Nancy Grace Roman, Mother of Hubble, Mother of the Hubble Space Telesc...
Work field
Gender
Female
Place of birth
Nashville, USA
Place of death
Montgomery County, USA
Age
93 years
Residence
Reno, USA; Baltimore, USA; Washington, D.C., USA
The details (from wikipedia)

Biography

Nancy Grace Roman (May 16, 1925 – December 25, 2018) was an American astronomer and one of the first female executives at NASA. She is known to many as the "Mother of Hubble" for her role in planning the Hubble Space Telescope. Throughout her career, Roman was also an active public speaker and educator, and an advocate for women in the sciences.

Personal life

Nancy Grace Roman was born in Nashville, Tennessee, to music teacher Georgia Smith Roman and geophysicist Irwin Roman. Because of her father's work, the family relocated to Oklahoma soon after Roman's birth. Roman and her parents moved to Houston, Texas, New Jersey, and later on, to Michigan and Nevada. About age 12 the family moved to Baltimore when Nancy Grace's father, Irwin, was hired as Senior Geophysicist at the Baltimore, MD office of the US Geological Survey.After 1955, she lived in Washington, D.C..Roman considered her parents to be major influences in her interest in science. Outside her work, Roman enjoyed going to lectures and concerts and was active in the American Association of University Women. She died on December 25, 2018 following a long illness.

Education

When Roman was eleven years old, she showed interest in astronomy by forming an astronomy club among her classmates in Nevada. She and her classmates got together once a week and learned about constellations from books. Although discouraged by those around her, Roman knew by the time she was in high school that she wanted to pursue her passion for astronomy. She attended Western High School in Baltimore where she participated in an accelerated program and was graduated in three years.

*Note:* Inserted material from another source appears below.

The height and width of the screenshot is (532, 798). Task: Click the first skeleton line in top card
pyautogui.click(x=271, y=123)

Roman attended Swarthmore College in 1946 where she received her bachelor of arts in astronomy. While she studied there, she worked at the Sproul Observatory. After that she went on to receive her Ph.D. in the same field at the University of Chicago in 1949. She stayed at the university for six more years working at the Yerkes Observatory, sometimes traveling to the McDonald Observatory in Texas to work as a research associate with William Wilson Morgan. The research position was not permanent, so Roman became an instructor and later, an assistant professor. Roman eventually left her job at the university because of the paucity of tenured research positions available to women at the time. Roman continued to be involved with her alma maters, however. She served on the Swarthmore board of observers from 1980 to 1988.

Professional work

While working at Yerkes Observatory of the University of Chicago, Roman observed the star AG Draconis and serendipitously discovered that its emission spectrum had completely changed since earlier observations. She later credited the publication of her discovery as a stroke of luck that substantially raised her profile within the astronomical community, contributing to her career progression.

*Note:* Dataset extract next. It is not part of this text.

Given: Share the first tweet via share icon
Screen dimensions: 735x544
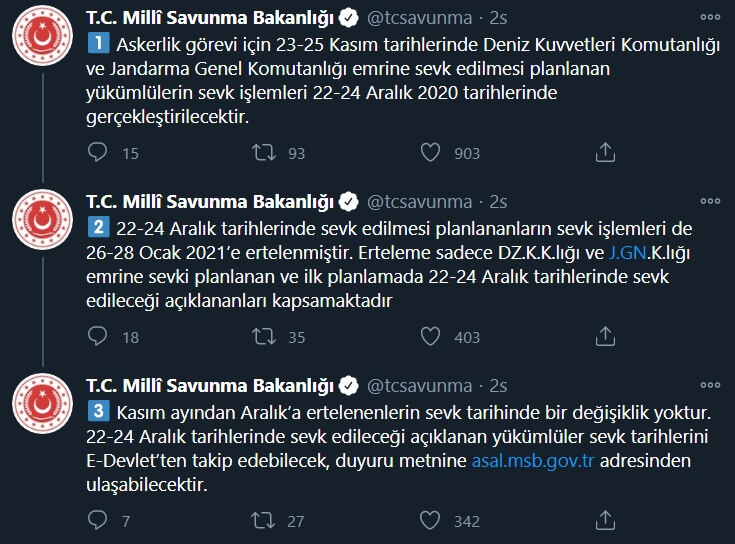Looking at the screenshot, I should pyautogui.click(x=604, y=152).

After leaving the University of Chicago, Roman went to the Naval Research Laboratory and entered the radio astronomy program. Roman's work at the NRL included using nonthermal radio source spectra and conducting geodetic work. In the program she became the head of the microwave spectroscopy section.

NASA

Roman, Control Console, 1970s

At a lecture by Harold Urey, Roman was approached by Jack Clark, who asked whether she knew someone interested in creating a program for space astronomy at NASA. She interpreted that as an invitation to apply, and was the applicant who accepted the position. Roman was the first chief of astronomy in NASA's Office of Space Science, setting up the initial program; she was the first woman to hold an executive position at the space agency. Part of her job was traveling throughout the country and giving lectures at astronomy departments, where she discussed the fact that the program was in development. Roman also was looking to find out what other astronomers wanted to study and to educate them on the advantages of observing from space. She was chief of astronomy and solar physics at NASA from 1961 to 1963. She held various other positions in NASA, including chief of astronomy and relativity.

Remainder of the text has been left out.